Pictures in the data below are not part of the copy; transcribe everything else exactly.
####
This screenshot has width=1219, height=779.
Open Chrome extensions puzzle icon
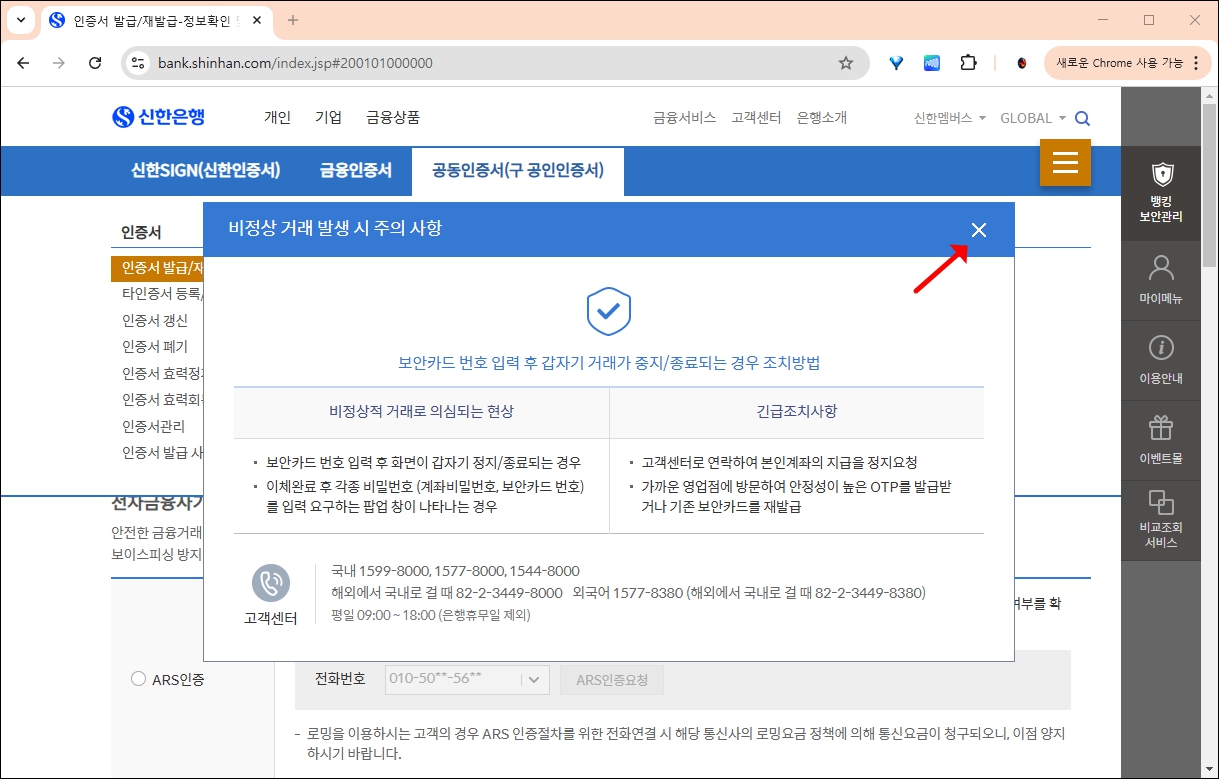(968, 62)
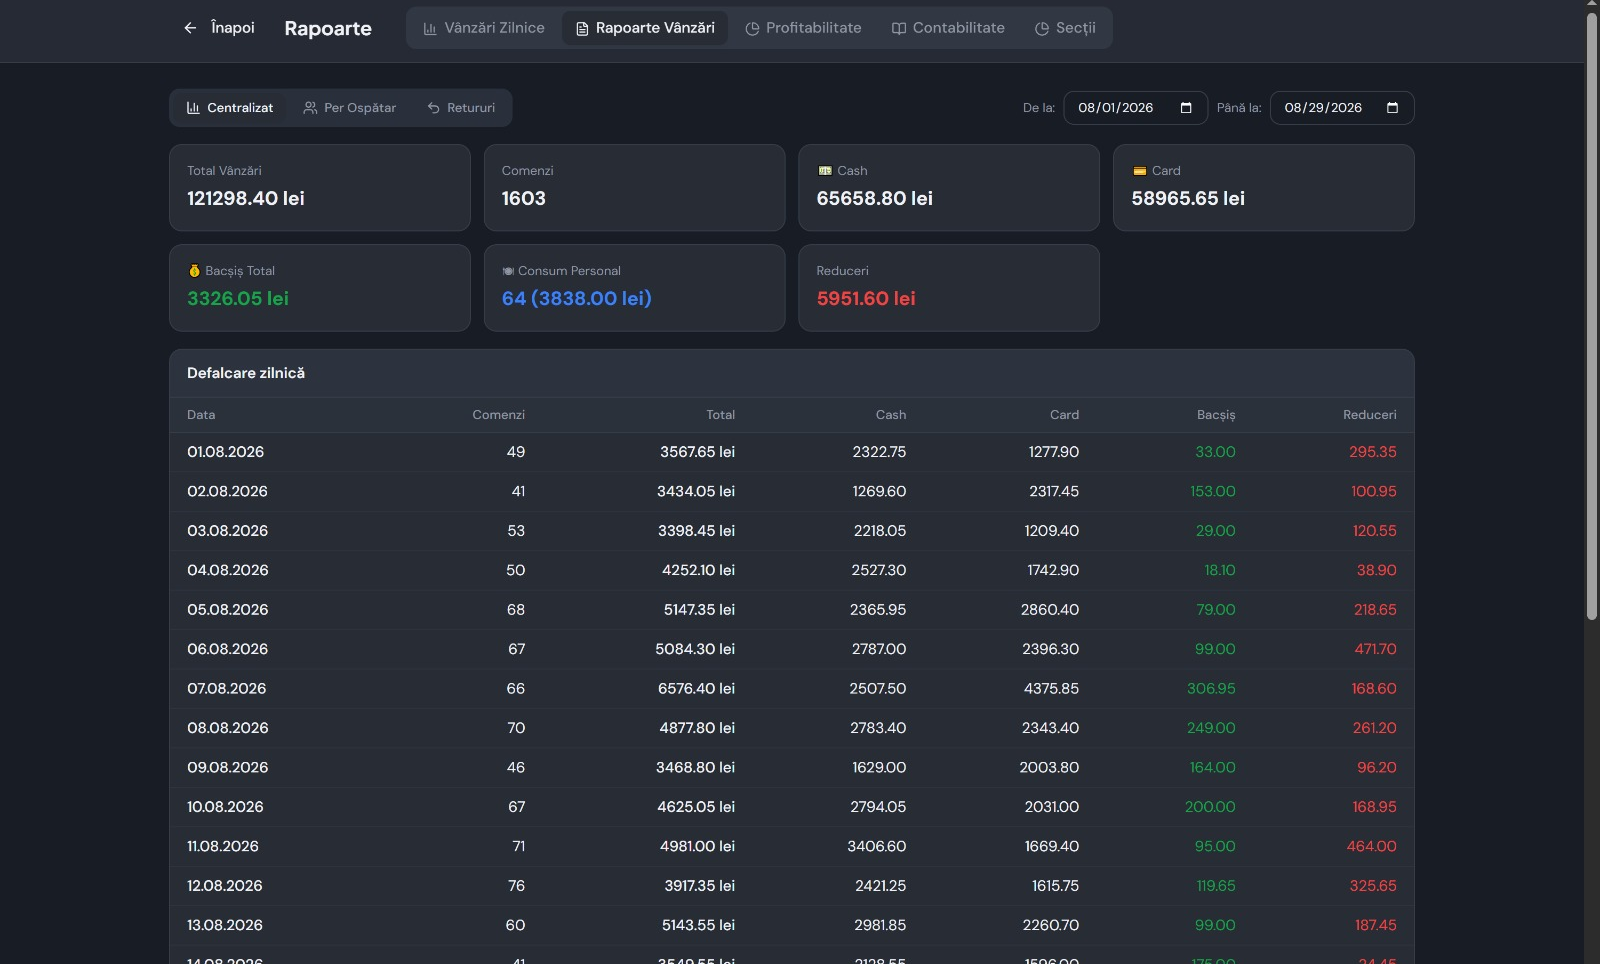Click the Secții tab icon
1600x964 pixels.
coord(1042,29)
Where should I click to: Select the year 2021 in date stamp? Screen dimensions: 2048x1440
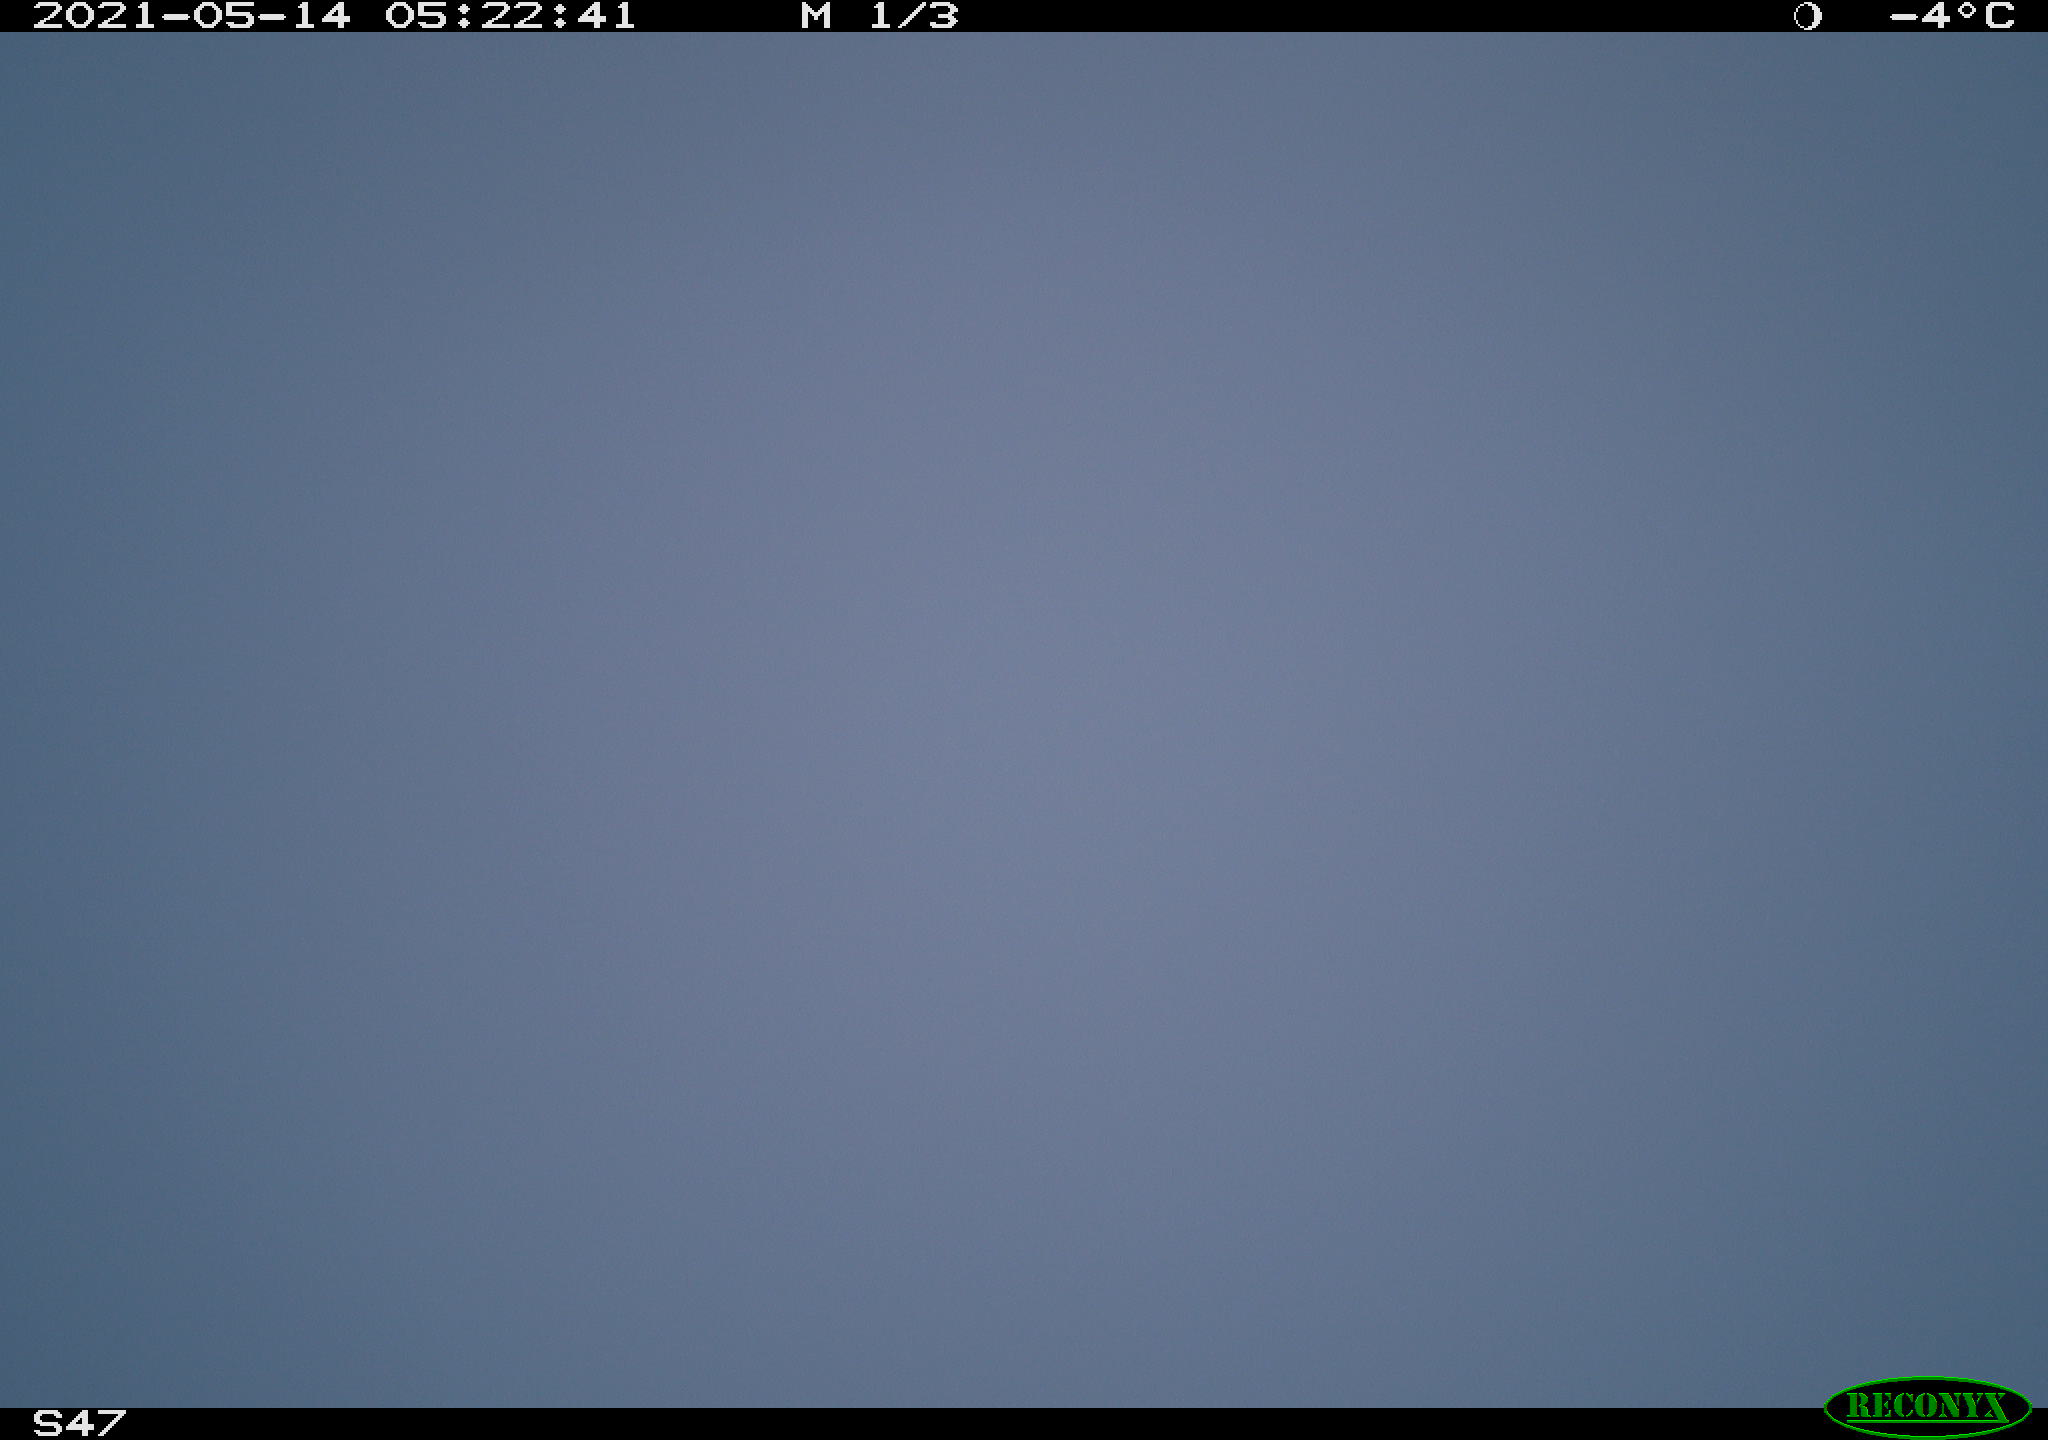(x=94, y=16)
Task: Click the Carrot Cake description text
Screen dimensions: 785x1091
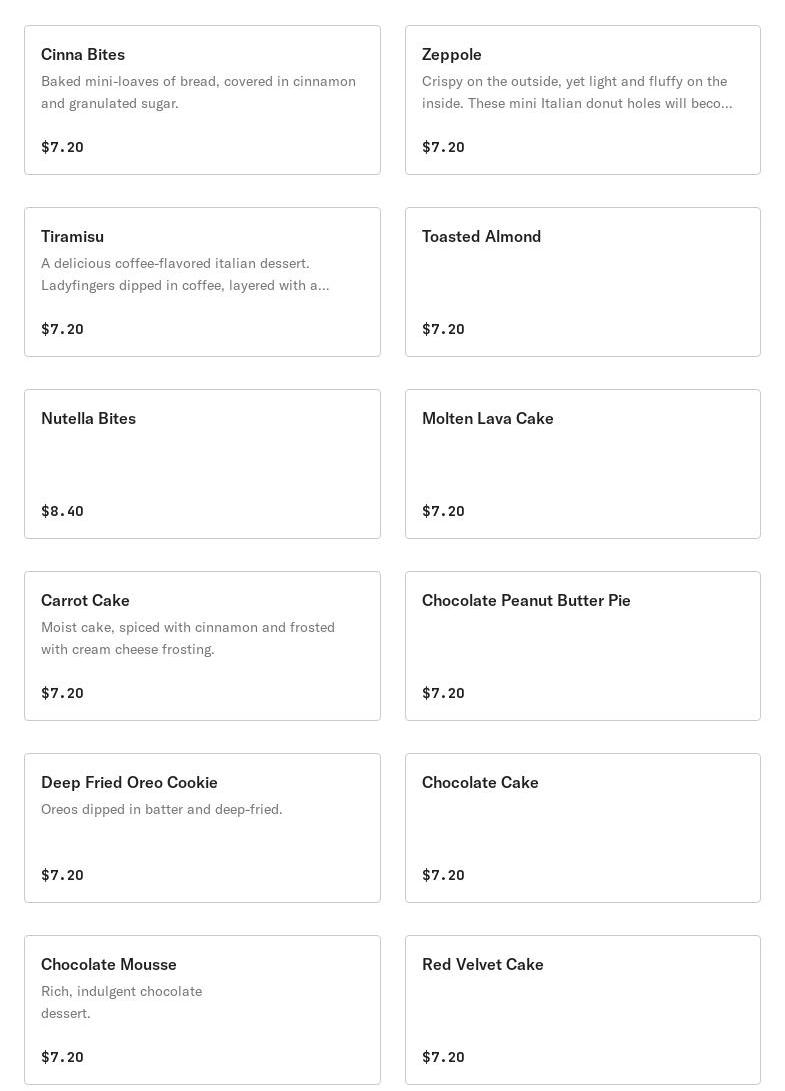Action: (x=188, y=638)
####
- [Your response]:
This screenshot has width=1219, height=779.
Open Chrome extensions puzzle icon
(968, 62)
Click the Secții tab icon
1600x964 pixels.
coord(1042,29)
Where should I click to: Select the year 2021 in date stamp? Screen dimensions: 2048x1440
(x=94, y=16)
Task: Click the Carrot Cake description text
Screen dimensions: 785x1091
Action: (x=188, y=638)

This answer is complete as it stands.